The Phrase TMS makes a real hash of an imported text with zero-width spaces:
That’s no surprise given that I’ve found the programming of Phrase (formerly Memsource) to be sloppy since I first became acquainted with it 12 or 13 years ago.
Trados Studio displays gaps in the translation and editing grid, with the preview pane showing apparently normal text:

I didn’t examine cases of zero-width characters in any browser-based environment other than Phrase in a default configuration.
I have encountered problems caused by zero-width spaces in numerous translation environment tools over the years, with source texts in many different formats deriving from various sources. WalkMe™ content management systems show a lot of them in translation exports I’ve seen in several formats. Older formats for MS Word (DOC) and RTF frequently have them. Macros created by the EU DGT for splitting multilingual files in translation processes caused these zero-width characters to be inserted randomly in words if versions of Microsoft Office later than 2003 were used (this caused hundreds of thousands of euros in losses by a contracted LSP because match rates in the files given to translators for work were lower than the ones used by the DGT for costing).
In short, these invisible characters can mean real trouble if they aren’t eliminated at the right point in a process. And if they are not identified, the problems they cause may go unsolved, resulting in economic damage and considerable frustration.
Development teams for some translation environments such as memoQ and OmegaT should consider explicit measures to reveal and handle these zero-width characters. As the screenshot above shows, Phrase has perhaps the most severe problems with them, and recommendations and measures should be developed to address this, beginning with the segmentation effects.
Have you had experience with problems caused by zero-width characters in your texts? If so, in what environments, and how did you deal with the trouble?
Many non-technical wordworkers who encounter such difficulties think of them like the mysteries of divine (or in this case diabolical) doings of the electronic deities which watch and rule over modern life. But these mysteries have perfectly rational explanations and solutions which generally don’t require black chickens to be sacrificed.
Interesting. I was recently working with a pdf file (in a pdf reader, not a CAT tool) where the search function refused to find words that I could clearly see were present in the file. I'm guessing this could well have been caused by the same (or a similar) issue.
Many times I have run into something similar in German source texts that were not composed with Unicode fonts. You'd think everything would be Unicode now, but sometimes things still arrive in a pre-Unicode font.
In those texts, a word like "früher" will look fine, like just one word, but the programs will perceive it as something like "fru<¨>her". The programs will also not recognize it for glossary display, among other problems. Luckily, Word will select the whole thing as a misspelled word in spellcheck, so a quick spellcheck before import usually fixes the problem.
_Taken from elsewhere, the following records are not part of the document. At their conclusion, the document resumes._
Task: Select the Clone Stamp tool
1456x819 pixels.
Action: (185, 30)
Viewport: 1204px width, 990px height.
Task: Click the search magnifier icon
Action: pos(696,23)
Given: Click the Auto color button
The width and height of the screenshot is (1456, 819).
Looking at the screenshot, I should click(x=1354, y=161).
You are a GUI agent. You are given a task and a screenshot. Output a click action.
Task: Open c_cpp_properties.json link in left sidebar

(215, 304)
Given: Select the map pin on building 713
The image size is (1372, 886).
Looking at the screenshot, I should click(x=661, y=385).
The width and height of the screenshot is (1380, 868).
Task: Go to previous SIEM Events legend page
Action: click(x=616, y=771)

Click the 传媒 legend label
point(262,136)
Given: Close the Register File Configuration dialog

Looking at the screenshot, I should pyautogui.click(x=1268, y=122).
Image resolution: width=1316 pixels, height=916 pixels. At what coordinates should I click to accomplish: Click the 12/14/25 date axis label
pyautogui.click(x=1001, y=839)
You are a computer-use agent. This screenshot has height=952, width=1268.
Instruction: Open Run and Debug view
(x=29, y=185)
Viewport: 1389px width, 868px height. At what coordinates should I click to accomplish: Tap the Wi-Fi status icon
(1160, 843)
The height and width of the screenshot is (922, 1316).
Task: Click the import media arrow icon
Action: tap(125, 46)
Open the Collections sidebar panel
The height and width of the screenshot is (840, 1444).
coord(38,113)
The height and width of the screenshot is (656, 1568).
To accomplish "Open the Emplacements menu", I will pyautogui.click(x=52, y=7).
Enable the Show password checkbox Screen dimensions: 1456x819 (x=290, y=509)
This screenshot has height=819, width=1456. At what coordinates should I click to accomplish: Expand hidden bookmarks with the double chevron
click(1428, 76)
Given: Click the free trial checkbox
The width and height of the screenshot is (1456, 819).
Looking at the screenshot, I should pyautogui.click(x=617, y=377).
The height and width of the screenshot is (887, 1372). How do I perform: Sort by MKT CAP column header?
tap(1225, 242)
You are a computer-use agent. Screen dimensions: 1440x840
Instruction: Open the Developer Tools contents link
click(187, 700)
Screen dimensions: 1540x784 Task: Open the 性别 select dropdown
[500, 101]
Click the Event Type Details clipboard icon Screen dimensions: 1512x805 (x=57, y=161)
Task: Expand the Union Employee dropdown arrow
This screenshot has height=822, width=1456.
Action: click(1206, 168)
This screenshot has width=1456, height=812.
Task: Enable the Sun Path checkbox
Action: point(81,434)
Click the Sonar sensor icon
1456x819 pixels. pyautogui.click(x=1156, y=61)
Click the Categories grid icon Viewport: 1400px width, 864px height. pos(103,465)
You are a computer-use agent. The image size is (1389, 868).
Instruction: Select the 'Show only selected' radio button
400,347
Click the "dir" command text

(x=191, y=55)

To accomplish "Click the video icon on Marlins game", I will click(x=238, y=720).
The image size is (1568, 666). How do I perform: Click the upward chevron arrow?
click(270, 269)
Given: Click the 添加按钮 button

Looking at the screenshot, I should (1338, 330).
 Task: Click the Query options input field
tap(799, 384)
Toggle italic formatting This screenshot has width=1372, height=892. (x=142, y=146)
One time, I handed over a job and was told by the project manager, with the utmost urgency, that I hadn't finished it. It turned out that import into both MemoQ and Trados would stop at a certain point and the remaining text would not display. Trados wouldn't show me the text it was importing (these were text files and not Word files), so I couldn't see what was causing the glitch. However, MemoQ's text import dialog, where you can choose the text encoding shows you exactly what the text you're importing will look like. I scrolled down to the point where import stopped, and I found a strange Chinese-looking character that didn't belong there. I opened up the text file, deleted and rewrote the area where the invisible character was, and then everything imported fine. The client always wanted everything done in Trados, but if I hadn't been using MemoQ, I'd never have found the problem, and the project manager could have blamed me, even though she didn't know how to fix it yourself.